川上弘美は新作中心に読んでいる作家です。本作は(近)未来を舞台にした連作短編集です。紀元前と現代でほとんど人間の生殖、生態等に関して変わっていないとすると、数千年先の話か、科学の進歩同様加速度的に変化した近未来なのか微妙な設定です。愚かな現代の人類に対する警告、未来の人類に対する危惧なのか解りませんが、いずれにしてもこの物語ではかなり危うく人類の未来が描かれています。いずれにしても6-2とか1-5とか数字で呼ばれる人間には絶対なりたくないですネ。

2016/05/25

❁かな❁

何故だろう。すごく懐かしい雰囲気が漂う。人類が滅びゆこうとしているところを存続させていこうとする近未来のお話でありながら、人類の始まり、進化などを感じることができる。川上弘美さんの作品を読むのは9作目。近未来と言うよりももっと遥か遠い未来のお話かな。未来とも過去ともとれてしまう。とても幻想的なSF連作短編集。川上弘美さんらしく淡々と穏やかに紡がれていく。壮大な慈愛と宇宙を感じる。生と死、クローン、人工知能など色々考えさせられる。私は「形見」がお気に入り。人類とは、愛とは何か。壮大で純粋な神話のような物語。

2016/10/14

pino

冒頭の湯浴みのシーンでの女たちの会話が、ただ事ではなくて不思議話の体で読み始めたら、それだけではおさまらない壮大なSFだった。苦手な分野なので、種明かしにつながる章が難しくて。だが各章のエピソードが愛しくもあり、最後まで読み通せた。
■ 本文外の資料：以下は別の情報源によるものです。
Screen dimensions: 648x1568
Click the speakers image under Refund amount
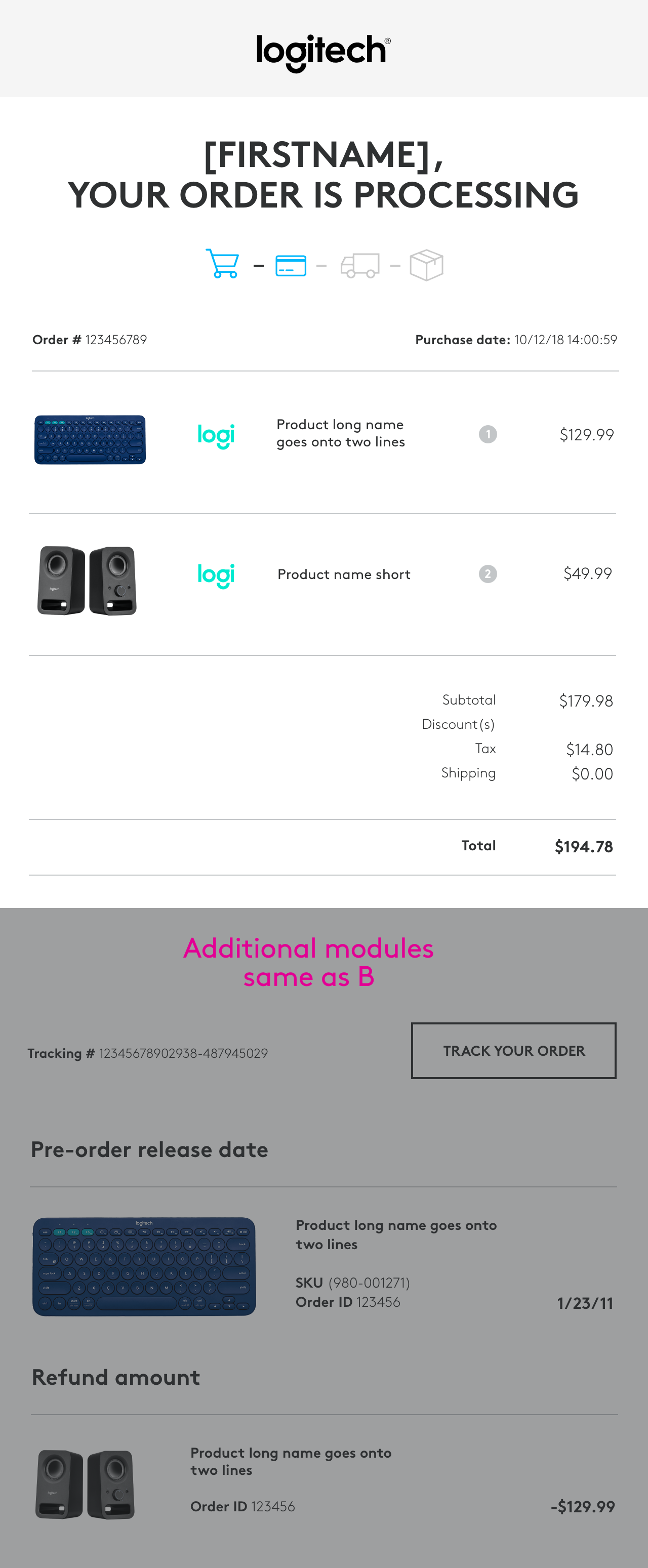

反面、システム化された社会やじわじわ滅亡に向ってる様子が空恐ろしい。憎しみと争いを繰り返すうちに実社会でも起こるのではないか。そんな嫌な予感もする。とは言え、物語を支えているのは小さな営みから生まれる愛だと思う。それを追って一冊分、数千年の旅をした。そして微かな希望も見えた。

2017/09/04

かりさ

川上さんの初期作品を思わせる、不思議で幻想的なお話。ごく当たり前に読み進めると何かが違う。これは現実のお話ではなくSF世界なのだ。遥か彼方遠い未来、人類の滅亡を前に新しく誕生した世界。ここに生きる生物たちはどこか諦めを漂わせながらも進化してゆく命の種を繋いでゆく。冒頭の「形見」がたまらなく好きで何度も文字をなぞり、静かに湯浴みする女たちに同調するかのように入り込みました。難解さに慣れてきた頃、最後の話に、再会のような懐かしい気持ちに包まれ満足して終えました。誰かが語る昔話のような柔らかで優しい世界でした。

2016/07/26

あも

絶句。静かに身体が震える。去来するこの感情は畏怖だ。柔らかく優しく懐かしく恐ろしい。まるで遠い遠い過去に紡がれたような、いずれまかり来る未来の神話。種の寿命を迎え滅びつつある人類。少人数の途絶したコロニーの物語が"見守り"という存在でゆるやかに繋がり収斂していく。鈍く光を吸い込む灰色に包まれた世界がここにある。時折、抗うように咲く鮮やかな花の美しさに目を奪われるのも良いだろう。降り積もる灰を止めることは誰にも出来ないのだから。ほら、耳を澄ませてごらん?大きな鳥の羽ばたきは、もうあなたの頭上まで迫っている。